China Blasts US Military Aid to Taiwan 04/24 06:21
China on Wednesday blasted the latest package of U.S. military assistance to
Taiwan on Wednesday, saying that such funding was pushing the self-governing
island republic into a "dangerous situation."
BEIJING (AP) -- China on Wednesday blasted the latest package of U.S.
military assistance to Taiwan on Wednesday, saying that such funding was
pushing the self-governing island republic into a "dangerous situation."
The U.S. Senate late Tuesday passed $95 billion in war aid to Ukraine,
Israel and Taiwan after months of delays and contentious debate over how
involved the United States should be in foreign wars. China claims the entire
island of Taiwan as its own territory and has threatened to take it by force if
necessary.
The mainland's Taiwan Affairs Office said the aid "seriously violates" U.S.
commitments to China and "sends a wrong signal to the Taiwan independence
separatist forces."
Office spokesperson Zhu Fenglian added that Taiwan's ruling pro-independence
Democratic Progressive Party, which won a third four-year presidential term in
January, is willing to "become a pawn for external forces to use Taiwan to
contain China, bringing Taiwan into a dangerous situation."
On Tuesday, Taiwan's President-elect Lai Ching-te told a visiting U.S.
Congressional delegation that the aid package would "strengthen the deterrence
against authoritarianism in the West Pacific ally chain" and "help ensure peace
and stability across the Taiwan Strait and also boost confidence in the region."

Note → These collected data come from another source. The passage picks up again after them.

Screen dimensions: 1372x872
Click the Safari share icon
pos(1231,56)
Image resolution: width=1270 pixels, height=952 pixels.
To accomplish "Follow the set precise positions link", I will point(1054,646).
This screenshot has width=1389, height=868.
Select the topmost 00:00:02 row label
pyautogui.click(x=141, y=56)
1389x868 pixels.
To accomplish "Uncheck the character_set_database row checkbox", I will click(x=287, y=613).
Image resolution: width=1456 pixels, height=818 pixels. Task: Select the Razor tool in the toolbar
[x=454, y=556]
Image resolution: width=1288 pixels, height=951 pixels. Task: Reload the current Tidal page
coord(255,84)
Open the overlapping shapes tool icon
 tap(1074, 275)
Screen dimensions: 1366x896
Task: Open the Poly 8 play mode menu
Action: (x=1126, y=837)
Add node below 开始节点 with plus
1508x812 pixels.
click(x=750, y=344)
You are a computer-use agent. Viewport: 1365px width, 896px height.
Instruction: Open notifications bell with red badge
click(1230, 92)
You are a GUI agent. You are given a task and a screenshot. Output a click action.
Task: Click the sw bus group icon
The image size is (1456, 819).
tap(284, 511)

The package has had broad congressional support since Biden first requested
the money last summer. But congressional leaders had to navigate strong
opposition from a growing number of conservatives who question U.S. involvement
in foreign wars and argue that Congress should be focused instead on the surge
of migration at the U.S.-Mexico border.
The package covers a wide range of parts and services aimed at maintaining
and and upgrading Taiwan's military hardware. Separately, Taiwan has signed
billions in contracts with the U.S. for latest-generation F-16V fighter jets,
M1 Abrams main battle tanks and the HIMARS rocket system, which the U.S. has
also supplied to Ukraine.
Taiwan has also been expanding its own defense industry, building submarines
and trainer jets. Next month, it plans to commission its third and fourth
domestically designed and built stealth corvettes to counter the Chinese navy
as ptensions art of a strategy of asymmetrical warfare, in which a smaller
force counters its larger opponent by using cutting edge or nonconventional
tactics and weaponry.
China launches daily incursions into waters and airspace around Taiwan by
navy ships and warplanes. It has also sought to pick away Taiwan's few
remaining formal diplomatic partners.
However, only two People's Liberation Army Air Force planes and seven navy
vessels were found operating in areas around Taiwan between Tuesday afternoon
and Wednesday morning, possibly as a result of heavy rainstorms and low
visibility overnight along the island's west coast facing China.
At times of heightened tensions, China has launched dozens of such missions
over a 24 hour period, many of them crossing the center line in the Taiwan
Strait dividing the sides or entering Taiwan's air defense identification zone.